» Reading text
I say things that come back to haunt me. In 1999, I was 17 years old I think? And that was the time where I really started making music on my own, but I was so far off like looking for a record deal or something like that. I was just in between that time of me being 17 and me being 23 or 24. I just kinda did loads of stuff; learning about making music, I went to university.. I guess I’d started to think about the idea of trying to put a record out but I wasn’t pushing for it all that time. 

So you were basically just you know, being a teenager and trying to become an adult as well? At 17 years old going to uni, music wasn’t the main sort of thing going on?

I think at that point I probably was like calling myself – doing the music as like Metronomy but… You know when you’re 17 or 18 you feel pretty grown up, but I still had a lot of growing up to do.

I’ve read that you were in a few different bands as a teenager. Has music always been your main pursuit? Have you always kind of had it there that you wanted to do it for the rest of your life?

I don’t know, I started playing drums when I was like 10, and that sort of started me getting excited about music. When you do something like play the drums at school, you just end up getting asked to play drums for every single band that’s going, but there was only ever really two bands that I was in that kind of meant anything to me.

So it’s maybe like the first band that you’re in that feels really cool. I think from that point, if you just get really caught up in the magic of it, well then I think you very quickly decide that this thing gives you enough pleasure that you can imagine it forever, you know? So you don’t necessarily at age like 15 make your decision. I think from very young I could see myself not doing something like a “normal” job.

Seeing as you started Metronomy as a solo artist, was it an easy task recruiting and sharing your music with the rest of the band that you have now? 

When I started, I wasn’t really thinking about it in terms of what it actually was. I wasn’t really imagining anyone to be talking about Metronomy at all [laughs]. So I didn’t really think about what it was.

Since tbe first album, Metronomy became a live thing, I guess it just changes, and your idea of what it is changes. I feel like now it’s like me off having a bender when we’re out playing gigs. But I’m still writing in the same way that I have always, really, which is just kind of alone [laughs]. No, no, there’s kind of two sides to Metronomy – the side that in fact most people end up seeing is the touring side and that is me, Oscar [Cash], Anna [Prior] and Benga [Adelekan].

» Exercise aim
Can you carry the Metronomy interview forward from its final line?

» Excerpted records
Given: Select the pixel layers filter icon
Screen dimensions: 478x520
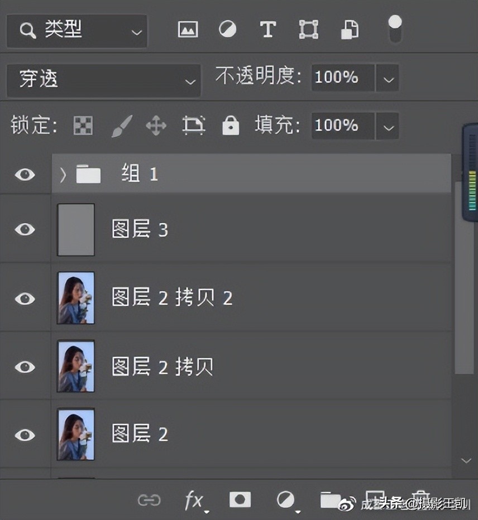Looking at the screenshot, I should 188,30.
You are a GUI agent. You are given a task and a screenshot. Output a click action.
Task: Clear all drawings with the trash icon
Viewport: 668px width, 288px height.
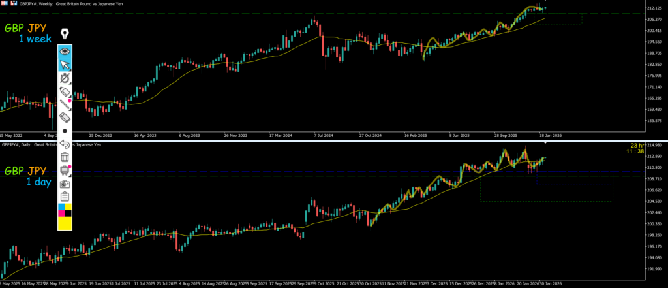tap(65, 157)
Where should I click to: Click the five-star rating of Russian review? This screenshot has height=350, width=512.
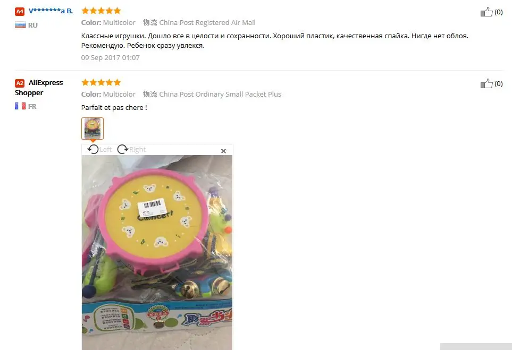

» Exercise response
Your forthcoming album Love Letters has been recorded in an analogue format. Could you please explain the intention behind this?

Yeah it was a studio called Toe Rag, which is willfully living in the past, you know, the most modern thing they have is a CD burner that’s just how it is. The reason I wanted to do something in this place was because if you’re very used to using a computer and it being very integral to how you write music, then to suddenly have to do something without one just changes how you think about it. I mean I did it because I quite like the sound and aesthetic of it, but yeah the main reason was because it forced me to change how I wrote music. I think if you’re releasing albums and you want to keep releasing albums, you need to keep finding new ways to keep people interested and ways to keep you interesting.

This is like the complete opposite experience to what most people have when they’re recording records. And it kind of makes you behave differently and that’s what I wanted to force myself to do.

Would you say that Love Letters is a concept album?

No, I mean it definitely has themes and it has feeling and stuff but I didn’t want this record to be something that I talked about as a concept of something you know? Because the last album [The English Riviera] had that element to it. This album is really just collecting a bunch of songs which were written in between touring and where I was traveling. To me they all have a kind of similar influence or starting point, but yeah if there’s any concept it was to record in an analogue studio. That would be the conceptual side.

The release of ‘I’m Aquarius’ saw fans locating the constellation via the Night Sky app in order to unlock the track, which was a really unique and cool way to launch it. How did you guys come up with that idea?

That’s pure, blue sky thinking [laughs] from the record label.

But nah, I think it helps if you have a nice way of, you know, getting people interested in a new record. Obviously you get people, like you get Daft Punk who did a very long, teasing campaign, and either way it ends up becoming a bit irritating. We just wanted to do something that was a bit more fun. So the woman who runs the label was like “oh we should hide it in this app” [laughs] and I was like, “yeah, that’s a brilliant idea!” And you know, you’d never have the same excuse to do that with another song unless you wrote a song called ‘Angry Birds’ or whatever, so it was pretty unique. I don’t think we’d be able to do something like that ever again.

Bit of a tricky question for you now, if you had to choose only one album to listen to for the rest of your life, what would it be?

Ummm, ooh. Errr either something like Pet Sounds by the Beach Boys or ABBA’s Greatest Hits.

You’ve just been confirmed to play Austin’s NME Awards. What are you looking forward to most about the ceremony?

I know that Paul McCartney is going to be there, so I’m quite excited about that. I’ve been to that awards ceremony before; the great thing about it is it’s just like spotting people from mid-level indie bands is the best thing and getting a bit drunk, and maybe kind of talking to people in banter, quite successfully making a fool of yourself which I quite enjoy.

Metronomy’s touring calendar is looking pretty solid for the next few months. We can only see up until June, so can Australia expect a visit from you guys sometime soon, possibly even at Splendour In The Grass?

Now though I can’t put this with enough detail into writing, Joseph gave off a very cheeky noise as if to say, “you sly dog interviewer, trying to catch me at my own game” type thing. This was executed with a grin, I could just tell. Anyway.

I’m not sure where I’m at [laughs].. When do they announce that festival?

I think it’s usually around April?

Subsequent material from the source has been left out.